They had driven almost nonstop from Texas to Minnesota, pausing only for meals and gas. All three were exhausted, and when they took turns driving on the 400-mile trip back to Lawrence, each fell asleep at the wheel and let the car veer off the road into adjacent fields.

In Lawrence, Fults claimed in his memoir, they had enough money to check into a local hotel, the Eldridge. The next two days were spent casing the bank and the town. After the Simms fiasco, they wanted to be absolutely certain of success. They learned that the First National Bank’s president usually arrived at 8:45 in the morning, with the rest of the bank staff showing up some 10 minutes later. There seemed to be only one guard, but as soon as the bank opened for business there was a steady stream of customers.

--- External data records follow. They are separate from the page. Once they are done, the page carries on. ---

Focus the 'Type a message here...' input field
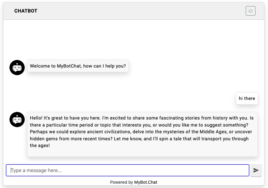(x=128, y=170)
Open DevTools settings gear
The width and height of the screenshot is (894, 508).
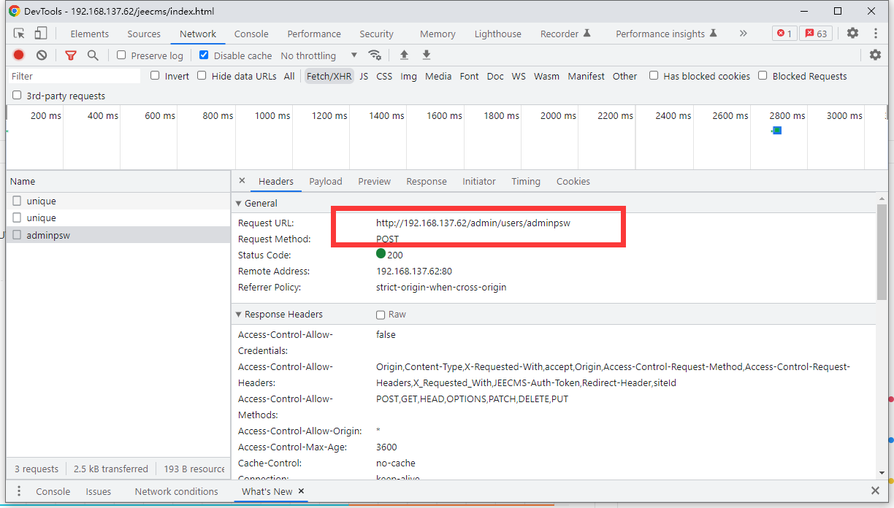click(x=852, y=34)
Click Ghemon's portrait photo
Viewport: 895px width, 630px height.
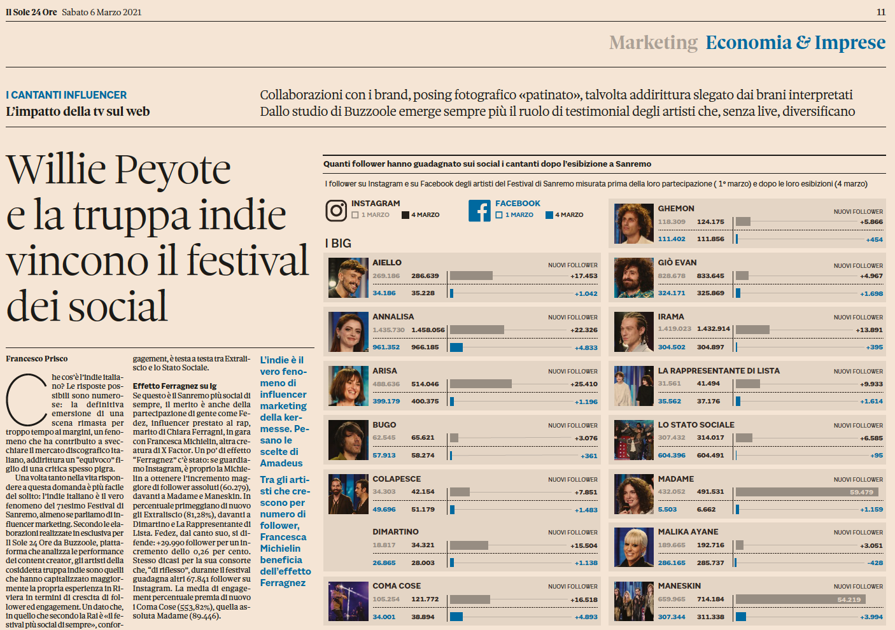[x=633, y=224]
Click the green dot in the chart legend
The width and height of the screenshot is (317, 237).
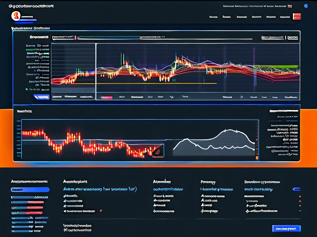[27, 89]
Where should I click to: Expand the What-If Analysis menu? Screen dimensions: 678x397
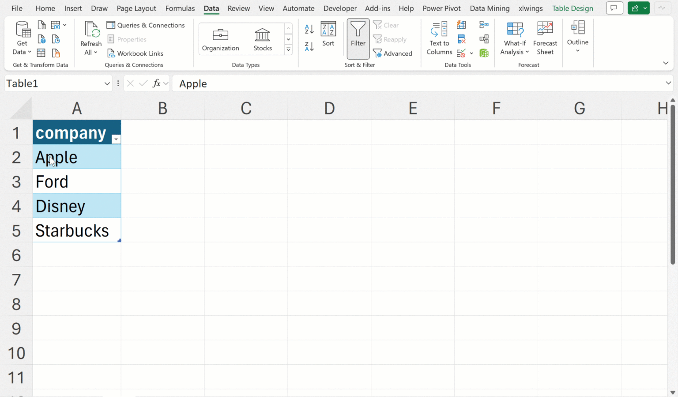pyautogui.click(x=515, y=38)
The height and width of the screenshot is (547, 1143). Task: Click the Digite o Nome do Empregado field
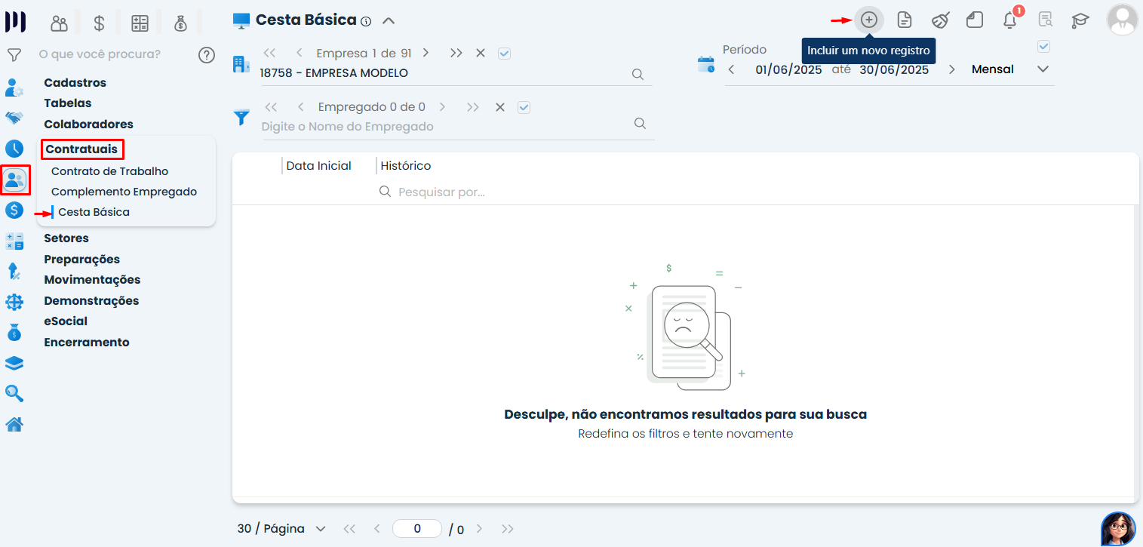point(445,127)
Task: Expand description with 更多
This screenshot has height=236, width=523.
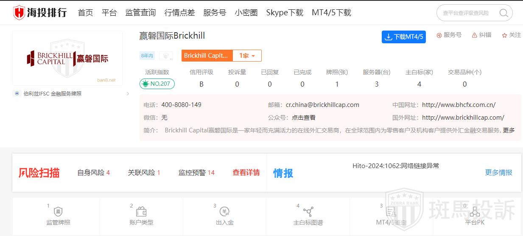Action: pyautogui.click(x=509, y=130)
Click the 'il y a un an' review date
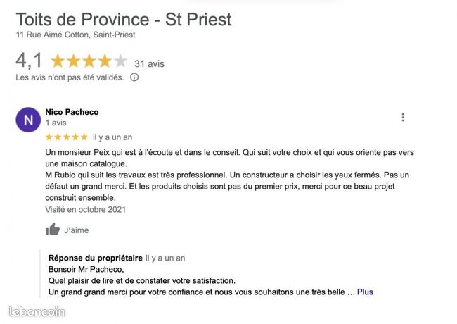 click(112, 137)
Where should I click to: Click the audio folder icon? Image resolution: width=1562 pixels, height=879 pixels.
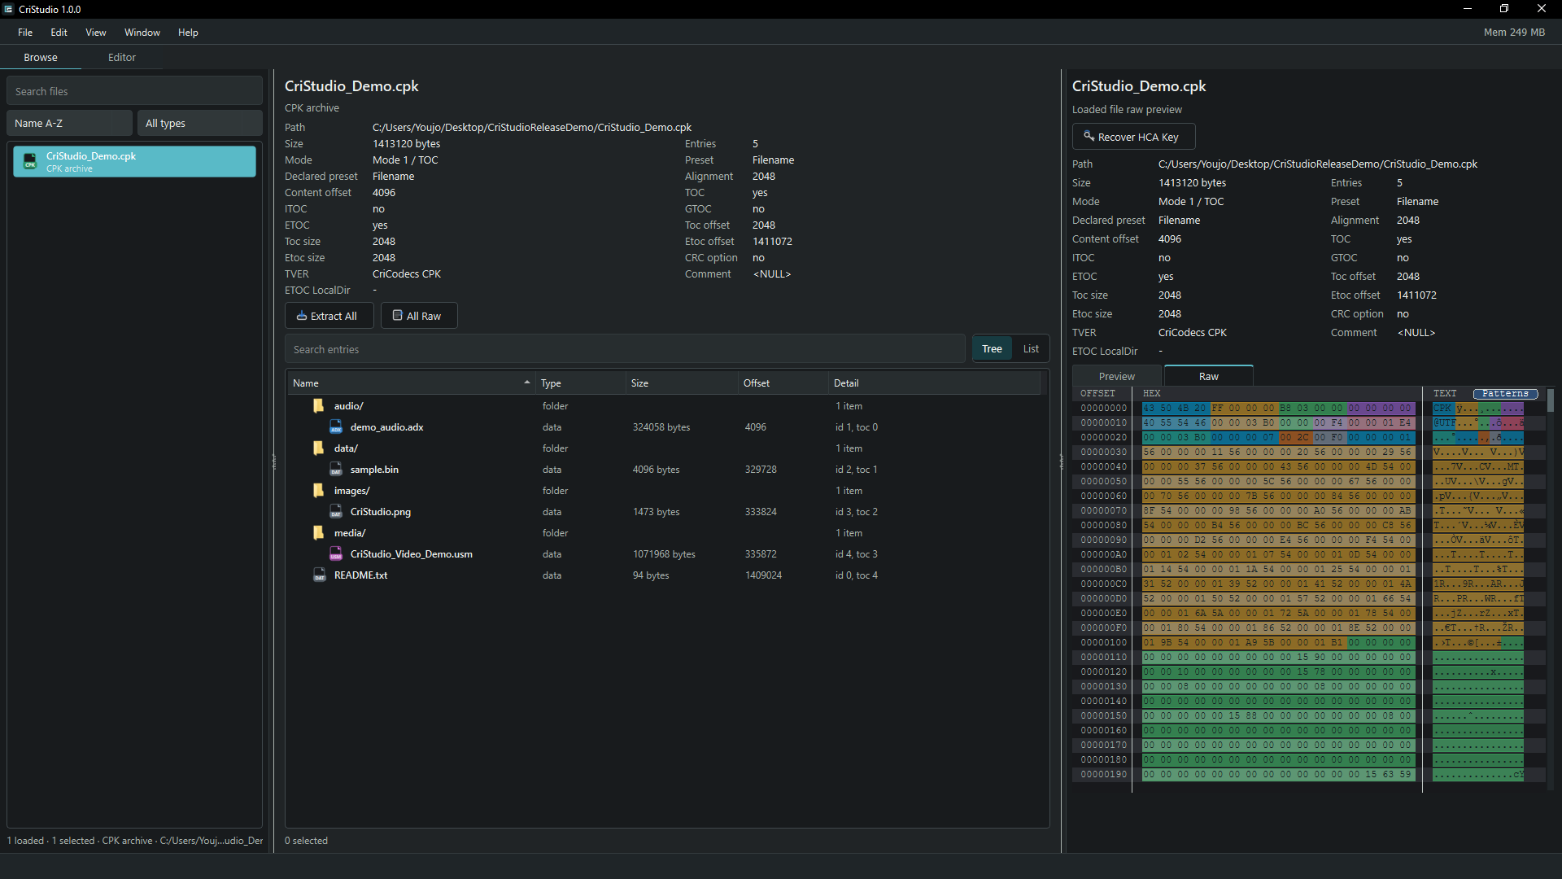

On the third day, the bank president arrived at the bank at his usual time. Clyde and Fults, brandishing shotguns, rushed into the building after him while Hamilton waited outside at the wheel of the getaway car. Clyde forced the bank president to open the vault, while Fults guarded two employees who arrived while the robbery was in progress. The Lawrence bank’s vault wasn’t empty. Clyde was given two bags of currency. Then he and Fults locked their prisoners in the vault and ran out to join Hamilton. A few miles out of town they stole another car. It all seemed ridiculously easy. The bank guard hadn’t even arrived for work by the time the gang grabbed the money and fled. If the town cops made any attempt to pursue them, they never got within sight or sound of the thieves.

According to Fults, the trio fled 290 miles to East St. Louis, Illinois, where they paused to count their loot and discovered their take was an astounding $33,000. No old Lawrence newspaper accounts exist to verify or disprove Fults’ claim, but $33,000 would have been enough to recruit and supply an army to assault Eastham Prison Farm. Fults might have been wrong about the location of the robbery as well as grossly exaggerating the take from it. But whatever the amount and whichever bank the gang robbed to get it, the haul was substantial enough to impress Raymond Hamilton. He wanted to hit more banks right away. Clyde and Fults refused. They wanted money to finance their Eastham plan, and now that they had some in hand they intended to buy guns and head back to Texas.